El gobierno de Argentina está apostando por lo que llama el lenguaje del futuro: programar. Visto como una necesidad del presente y en adelante, ha enfocado su labor en hacer llegar a los estudiantes del país la oportunidad de aprender ciencias de la computación.

Esta iniciativa llamada program.ar y por fundaciones argentinas. Las acciones tomadas para cumplir el objetivo son el de acondicionamiento de espacios dedicados a promover las habilidades digitales, distribución de equipo para que los niños practiquen y la capacitación de profesores por medio de las universidades.

Es claro que además de un alcance educativo, la iniciativa tiene una finalidad económica. La presencia de esta industria en Argentina así como en el resto del mundo va en constante crecimiento y representa ya una industria que genera muchas ganancias a los países que promueven el desarrollo en este sentido.

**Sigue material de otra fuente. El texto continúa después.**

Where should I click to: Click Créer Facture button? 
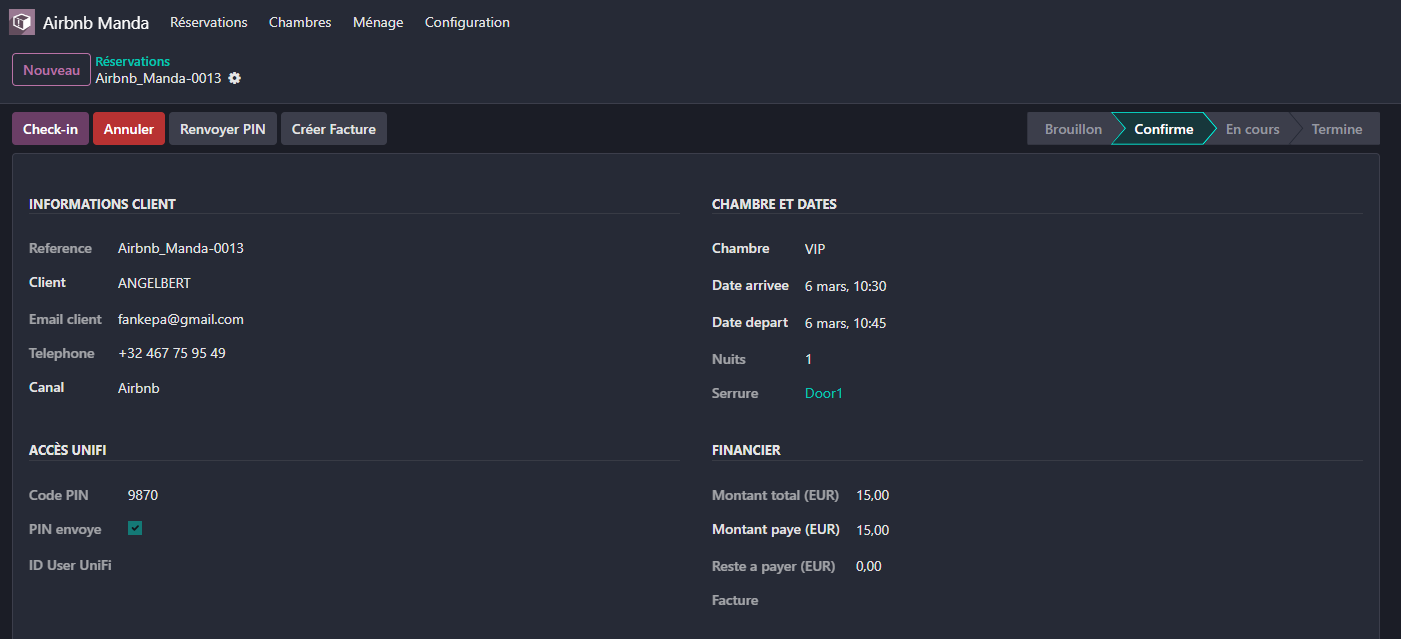point(333,129)
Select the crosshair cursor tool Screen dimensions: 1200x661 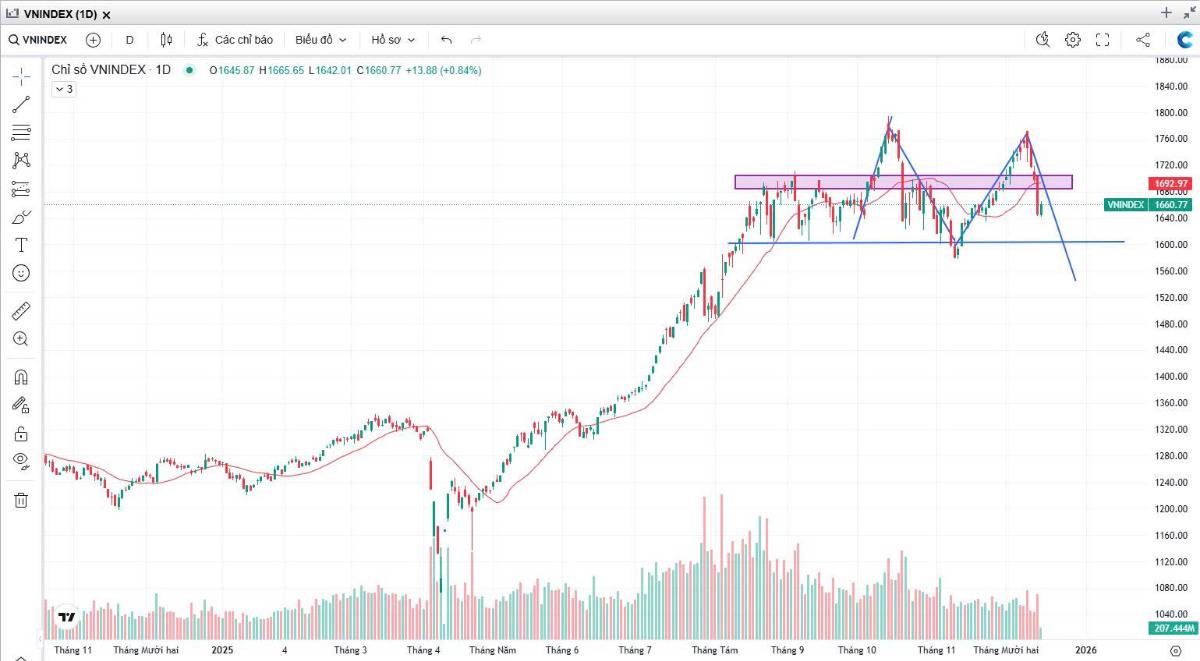(21, 77)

Los antecedentes de esta iniciativa son los espacios condicionados para actividades extracurriculares llamados NAC (Núcleo de Acceso al Conocimiento). Ahí los alumnos aprenden en el entorno Alice, software desarrollado por Universidad de Carnegie Mellon. Con Alice programan animaciones 3D, hacen que su personaje haga lo que ellos quieren y logran construcciones que con cualquier lenguaje de programación.

Interesante que una iniciativa gubernamental aliente y de recursos a este tema. El uso correcto de las estrategias de enseñanza de computación y de programación puede proporcionar a los niños una forma de pensar racional, lógica y creativa. Que finalmente es lo que, potencializado con equipo y recursos, puede hacer la diferencia entre los métodos tradicionales de enseñanza y una educación con miras en el futuro y su lenguaje.